How the Best Hitters Store Energy

We wanted to do a hitting follow up about another important essential when it comes to the best hitters. Like we’ve have said, what we like to do when it comes to figuring out the proper swing is watch the people that are the best at it. The two hitters that we am going to use as an example for this article are Miguel Cabrera and Buster Posey…they are dudes.

We have heard a lot of hitting people talk about the importance of loading into the heel of your back foot, in order to store the energy more into your hip. After messing around with it ourselves, and teaching it to some players that looked like they could benefit from it, we have turned into a big fan. Too many hitters load more into the ball of their foot, which ultimately creates more of a push move to the baseball. When hitters do this, we see many things: 1) hip drift, 2) a hitter that is reliant on one speed and doesn’t give himself the chance to have adjustability, 3) balance issues (inability to maintain a centered/balanced/strong position), 4) feet that are not grounded in a position to use the ground as leverage, 5) inconsistent posture. The comparison we use are starting blocks for track runners. These blocks put the runner in a position to explode off the ball of their foot…in hitting, we don’t want that. We simply want to put ourselves in a position where we land in a strong athletic hitting position (see our last hitting article) so we can be in a centered position to explode our back hip to the ball, with a tight turn to the baseball.

How we load/store energy into our back hip is essential in getting us into this strong athletic hitting position consistently. The main concept of this that we think is very important is being able to maintain the shape of our back leg from when in our batting stance, all the way to when our front heel plants after our stride and separation…likewise, also maintain a knee angle in front of our back foot during this process as well. The Pastime Athletics channel on YouTube is perfect for searching videos of Miguel Cabrera and Buster Posey. Take some time to watch some swings of Cabrera and Posey.

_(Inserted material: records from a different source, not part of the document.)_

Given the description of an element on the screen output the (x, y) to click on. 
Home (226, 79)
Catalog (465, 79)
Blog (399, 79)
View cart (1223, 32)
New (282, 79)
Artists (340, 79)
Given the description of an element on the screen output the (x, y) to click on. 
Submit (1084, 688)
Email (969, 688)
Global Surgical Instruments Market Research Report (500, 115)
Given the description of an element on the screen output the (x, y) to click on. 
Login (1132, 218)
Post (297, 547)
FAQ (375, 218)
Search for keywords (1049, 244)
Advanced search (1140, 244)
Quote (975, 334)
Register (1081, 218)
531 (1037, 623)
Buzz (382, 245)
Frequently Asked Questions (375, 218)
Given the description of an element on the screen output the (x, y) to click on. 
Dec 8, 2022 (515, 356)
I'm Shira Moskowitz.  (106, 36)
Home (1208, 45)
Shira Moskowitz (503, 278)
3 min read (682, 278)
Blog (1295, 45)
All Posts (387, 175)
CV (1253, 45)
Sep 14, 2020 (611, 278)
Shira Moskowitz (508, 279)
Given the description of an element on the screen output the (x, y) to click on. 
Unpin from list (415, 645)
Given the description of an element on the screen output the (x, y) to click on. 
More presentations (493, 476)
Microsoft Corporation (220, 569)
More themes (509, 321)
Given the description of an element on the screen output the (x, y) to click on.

When Cabrera and Posey start their load, they get into their back heel which helps them feel the energy stored into their back hip. This action helps them maintain the shape, and angle of their back knee. When they make their forward move and the front foot is down and into the ground, you then see the back knee form a further angle away from their back foot as their head stays in the middle of their body thanks to a strong front side, this is the start of the “ground, up” swing. How they load helps this process take place.

There are several things that “loading into the back heel to maintain back knee shape and angle,” helps create: 1) a strong/balanced hitter, 2) a hitter who is better able to control their forward move, 3) a hitter that can land in a consistent hitting spot at front heel plant, 4) a hitter that can maintain posture, 5) a hitter that can create a ground up/directional/explosive swing. These hitters have a backside that works.

Many young hitters are sway loaders, where their hips sway back as they attempt to store energy (the back knee gets over or behind the back foot), and then they sway forward to get their front foot down. This makes it really tough to be consistent.

In conclusion, the best hitters consistently get in a good spot to hit. How they load their energy directly impacts their ability to be in a good spot to hit. Loading into the back heel, so we can maintain bend in the back knee, and our knee to foot angle, seems to be an essential aspect for some of the best hitters in the world.